A reference to the ill-fated Graziella can be found in Jules-Romain Tardieu's 1857 novel Mignon, légende, which features a sculptor's daughter named Graziella. The novel states that her father, Marx, took "his cue from one of Lamartine's most poetic stories" (Note: Original: "en s'inspirant d'un des plus poétique récits de Lamartine!" Translation by Cave (2011).) in naming her. The French poet Tristan Corbière, having met a man who claimed to be the son of Lamartine and Graziella while in Italy in 1869, wrote a poem titled "Le fils de Lamartine et Graziella" ('The Son of Lamartine and Graziella'). The poem, published in Corbière's 1873 collection Les amours jaunes, has been interpreted by André Le Milinaire as condemning the falsity of family life.
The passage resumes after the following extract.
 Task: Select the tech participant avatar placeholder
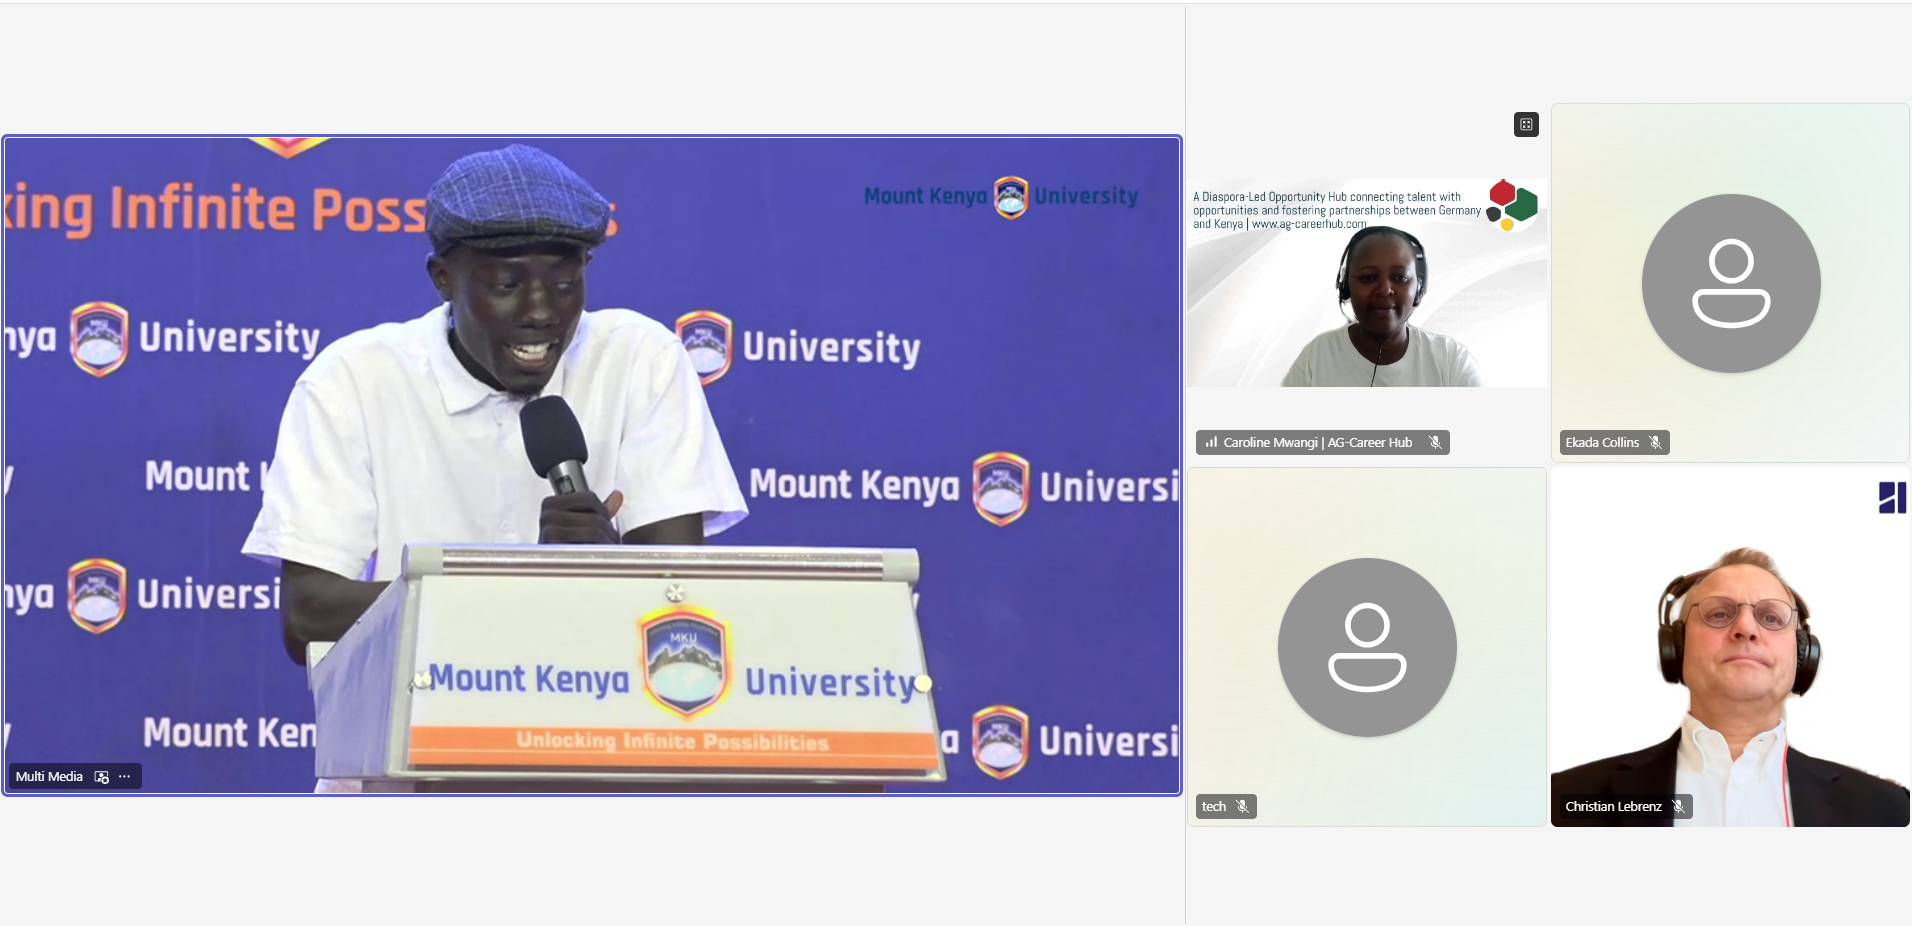[x=1367, y=648]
Graziellas title character was depicted by the French artist Jules Joseph Lefebvre in an 1878 oil painting on canvas. Commissioned by the art collector Catharine Lorillard Wolfe, the work depicts Graziella sitting on a rock, fishing net in hand, gazing over her shoulders at a smoking Mount Vesuvius. The painting is now at the Metropolitan Museum of Art in New York, New York. Another painting, Graziella di Lamartine, was completed by Neapolitan artist Ferdinando Ruggieri and a sculpture by Cesare Aureli, depicting a scene where Graziella cuts her hair as a sacrifice to the Virgin Mary is also recorded.
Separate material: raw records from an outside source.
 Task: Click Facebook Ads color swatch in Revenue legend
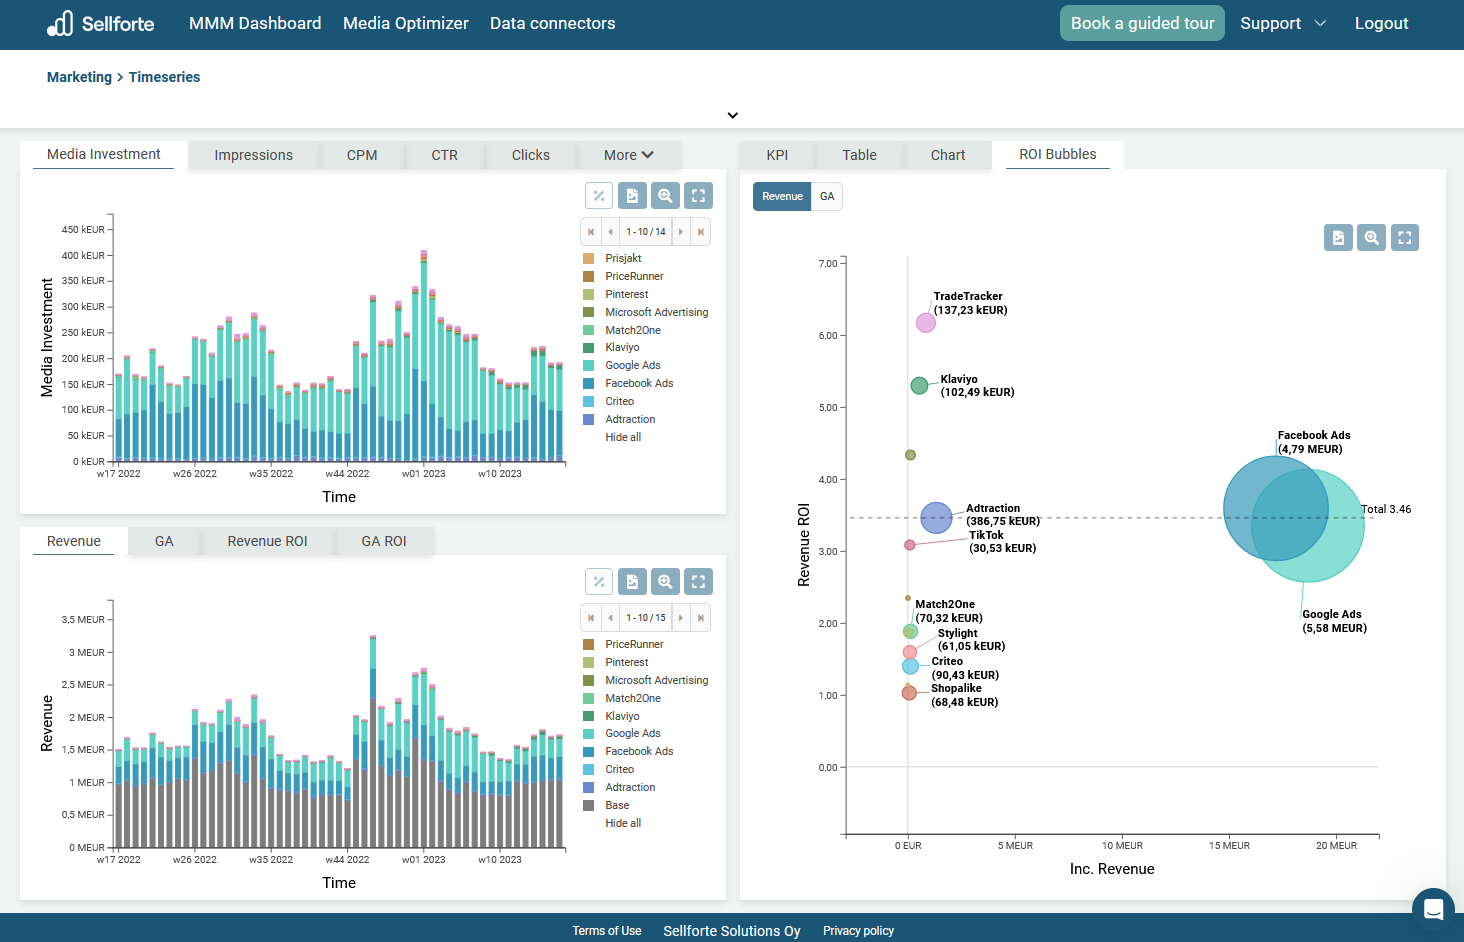[x=589, y=752]
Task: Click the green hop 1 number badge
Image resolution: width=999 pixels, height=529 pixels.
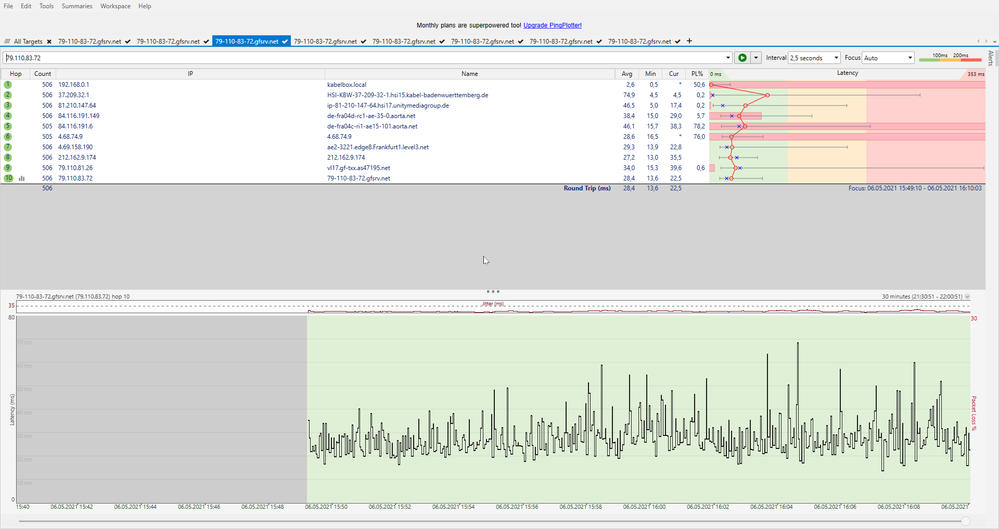Action: point(8,85)
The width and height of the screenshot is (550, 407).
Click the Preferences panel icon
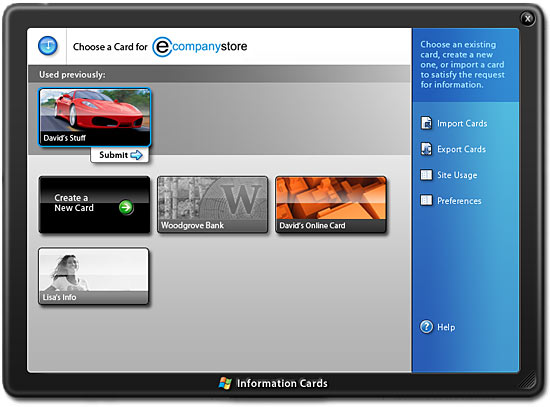pos(426,200)
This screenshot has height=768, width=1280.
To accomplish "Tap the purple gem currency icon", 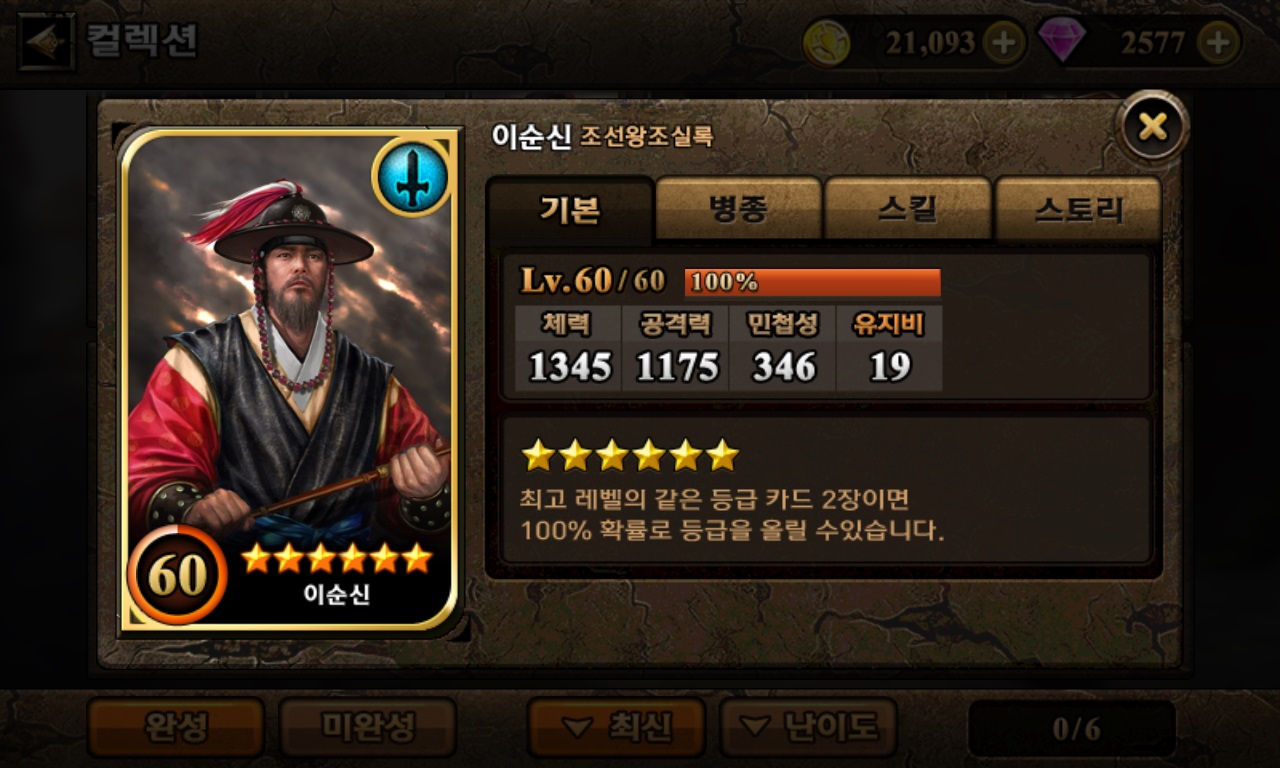I will coord(1061,42).
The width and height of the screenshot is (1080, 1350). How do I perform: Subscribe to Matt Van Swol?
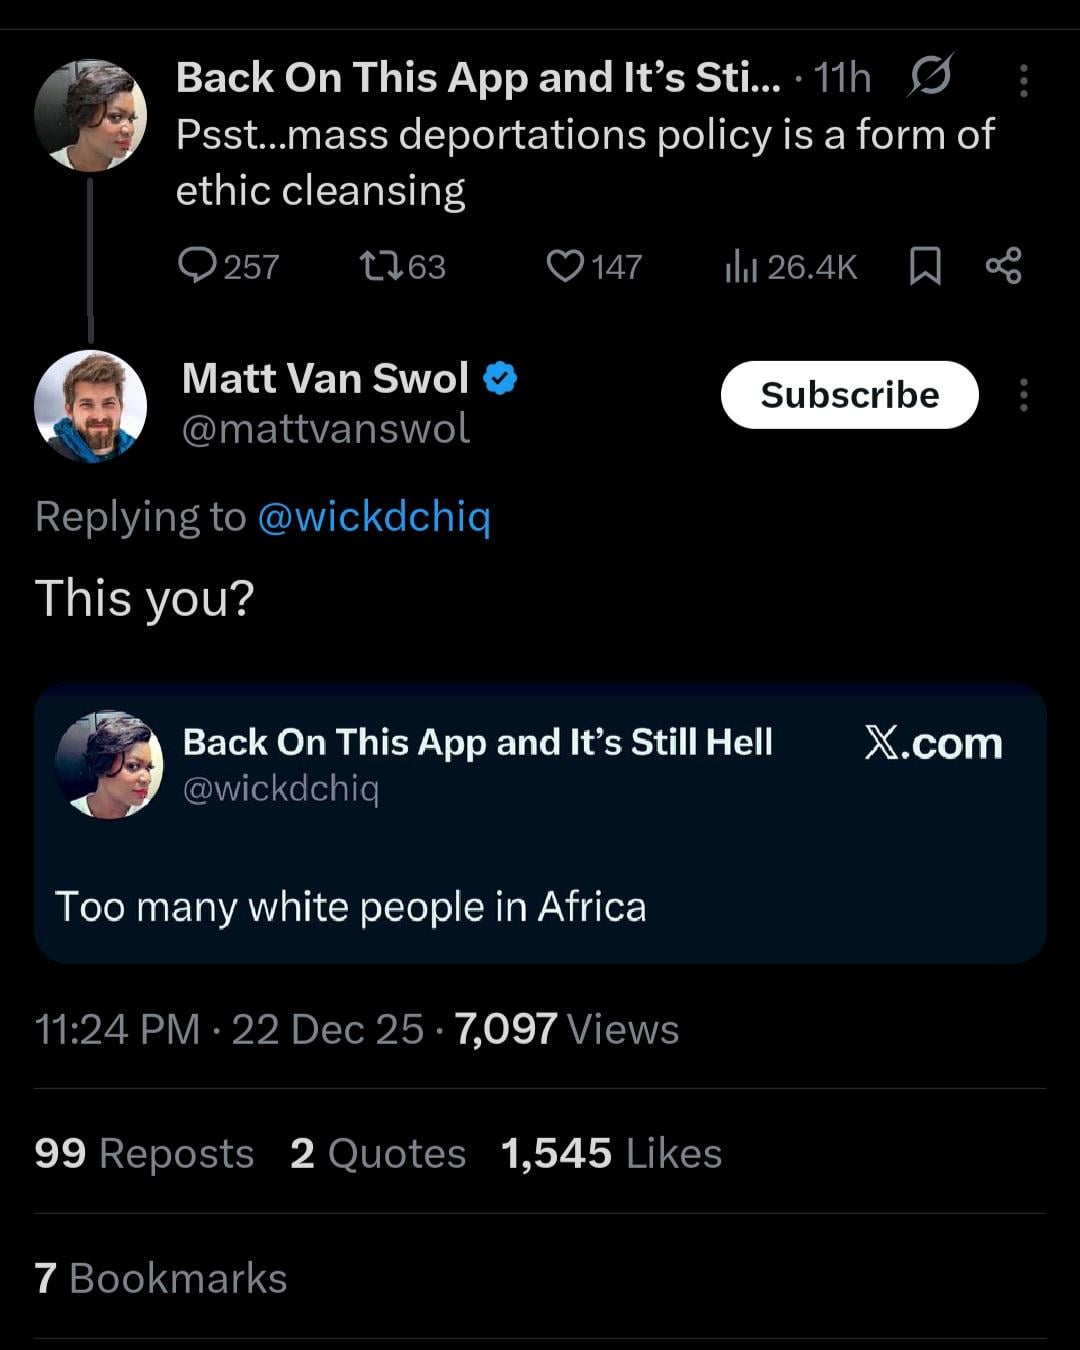(x=849, y=395)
Graziella has been thrice adapted to film. The first production, in 1917, was directed by Mario Gargiulo. The second, in 1926, was made by Marcel Vandal. The third was completed in 1954 by Giorgio Bianchi. This last production, which starred Maria Fiore in the title role and Jean-Pierre Mocky as the Frenchman Alphonse, was distributed by CEI Incom.